Open bill-baumgartner opened 3 years ago
Sounds good - the timestamp could be the default but users can override.
We need to how metadata should be handled - some may be globally generic to the whole knowledge graph; others may be specific to a given version.
I would rather that there's a sequential default and the timestamp is just metadata...
@bill-baumgartner, I've substantially implemented this Issue recommendation in PR https://github.com/NCATSTranslator/Knowledge_Graph_Exchange_Registry/pull/29; however, that said, @cbizon I've not taken your new recommendation into account, so I'll leave this issue open to be revisited, in order to consider your proposal: are you thinking of a straight sequence or a more complex SemVer specified structure?
Looks good @RichardBruskiewich. Thanks for the quick turnaround. Good question about version tags for KGs. I have been wondering what to use there as well.
Hi @bill-baumgartner, @cbizon, I contacted @newgene this morning about SmartAPI versioning and he proposed the addition of an x-kge
tag to SmartAPI, under which the KGE specific version will be placed, so that solves one concern which is exactly where to post the KGE specific version in our SmartAPI entries. The main API 'version' tag will now be reserved for the gross API version, that is, the KGE template version used (basically 1.0.0 when we go live, analogous to the overall TRAPI versioning).
I don't have any strong opinions about the x-kge.version format. A simple sequence id may be ok, or it could be SemVer structured. The KGE working group can discuss this on Slack #knowledge-graph-exchange-working-group channel or in a future KGE Working Group meeting.
We already have version management of the data essentially sorted out for the Archive itself, but we need to clarify to what extent we publish versions to the Translator SmartAPI Registry.
One can envision several scenarios:
That the Registry only maintains one entry per Knowledge Graph, which is the 'latest' (or last uploaded) version pro: doesn't clutter the Registry with too many KGE entries. This is more in line with typical "latest release" publication of information products. con: users won't immediately know what other versions are available (although visiting the main KGE Archive will expose the list of versions); owners of graphs may have more than one version that they need to officially share at a given time? Users using SmartAPI in an automatic programmatic fashion(?) won't see other available versions (but this is only a limitation if they use the SmartAPI entry without modification... the "real" Archive will allow access to other versions given suitable endpoint query parameterization). See option 4. below for possible workaround?

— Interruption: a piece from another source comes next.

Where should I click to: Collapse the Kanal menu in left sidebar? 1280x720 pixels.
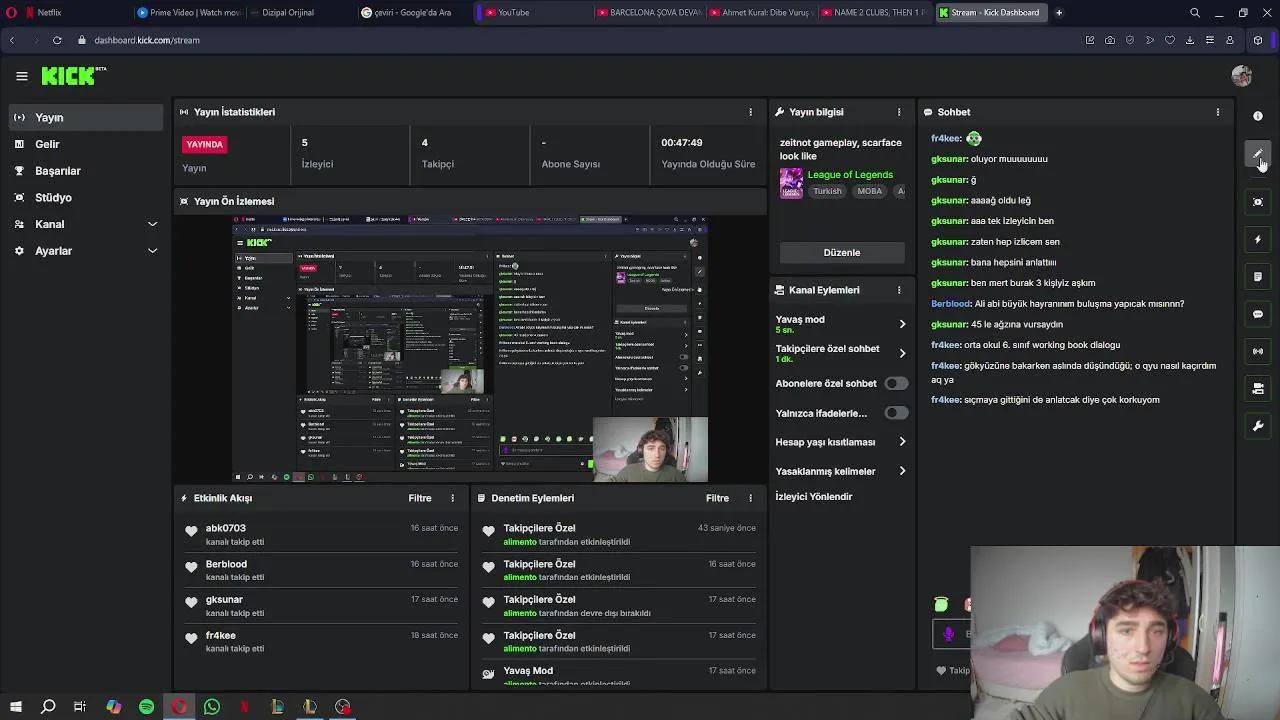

That the Registry publishes all available versions, one SmartAPI entry per version.
pro: users will see all available versions
con: will will likely clutter up the Registry with too many KGE entries(?), perhaps a source of confusion to users of the entries (unless one entry is x-kge:version
tagged as 'latest'). One suspects that the only difference in KGE SmartAPI entries between versions will generally be the x-kge.version
tag (nothing else may change except possibly submitter and IP metadata?) so such duplication in entries is likely unnecessary.
That submitters be given the choice and control over (selectively) sharing more than one version as a distinct entries in the Registry.
pro: owners of graphs can selectively share than one version that they need to officially share at a given time?
con: could still result in a confusing proliferation of specific KG versions in the repository. It may still be useful to tag an entry as x-kge:version: latest
.
That only a single KGE entry be published to the Registry but that the x-kge.version field somehow documents all available versions, tagging one as the 'latest' (if necessary.. maybe the 'latest' will be obvious, or perhaps, release date stamping of the versions can also be provided here?)
Given that we have full control over the x-kge
metadata fields of the KGE File Set entries to the Registry, option 4 may be the best idea to pursue.
Thoughts anyone?
I agree with your assessment @RichardBruskiewich. I also think option 4 is the way to go.
+1 on option 4 as @RichardBruskiewich suggested.
Based on the comments here (including some consensus around option 4), I created a preliminary SmartAPI validation schema for x-kge.
This is included:
What is still unclear/not set:
@bill-baumgartner highlighted that the Text Mining KP may have frequently incremental versions of their Knowledge Graph. How do we best manage this? Managing KGX "diff" files (tagged as third level indexed semver 'patch' versions?) within one major.minor KGE FileSet folder may be desirable.
Users now specify SemVer versioning of KGE file sets on the web form during file set registration.
Review above comments for further action items (e.g. on the SmartAPI side, and the text mining issue of many incremental versions)
Core metadata (and file set registration) now includes major.minor SemVer versioning of file sets; however, a few outstanding questions remain:
Keep open for later review (for subsequent post-September 2021 Relay iteration of KGE?)
Although the KGE metadata file will contain the KG version, it may be useful to allow the user to specify the KG version directly during the registration process. This version, in turn, could potentially be used as a directory name in the backend storage scheme that was demonstrated during the KGE WG call on 3/31.